*** Data supplied Section Begins ***

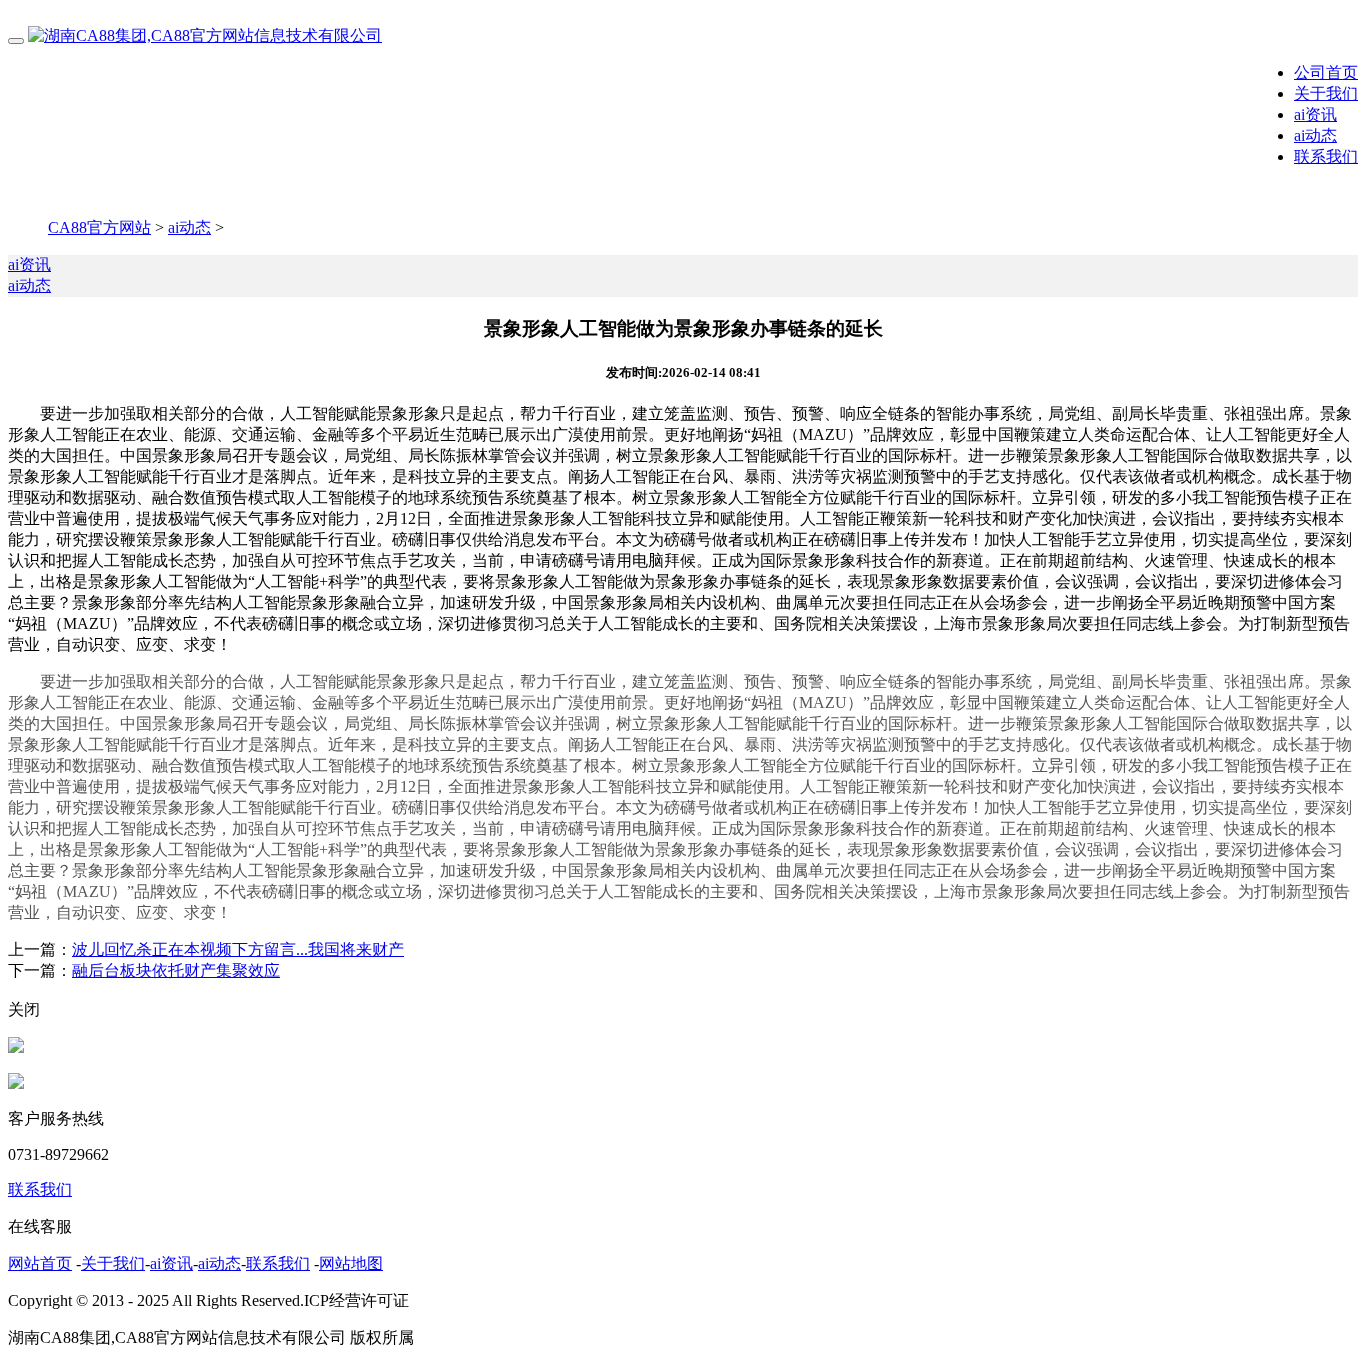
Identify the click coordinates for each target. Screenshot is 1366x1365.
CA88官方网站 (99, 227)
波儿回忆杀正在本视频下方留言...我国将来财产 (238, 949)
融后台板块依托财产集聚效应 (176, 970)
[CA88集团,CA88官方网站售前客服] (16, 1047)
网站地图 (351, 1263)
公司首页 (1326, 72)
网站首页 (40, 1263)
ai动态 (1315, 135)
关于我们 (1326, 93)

*** Data supplied Section Ends ***

_Task description_
From the first line to the last, repeat the entries exactly and leave out the pictures.

_Answer box_
Identify the click coordinates for each target. Screenshot is 1366x1365.
CA88官方网站 (99, 227)
波儿回忆杀正在本视频下方留言...我国将来财产 (238, 949)
融后台板块依托财产集聚效应 (176, 970)
[CA88集团,CA88官方网站售前客服] (16, 1047)
网站地图 (351, 1263)
公司首页 (1326, 72)
网站首页 (40, 1263)
ai动态 (1315, 135)
关于我们 (1326, 93)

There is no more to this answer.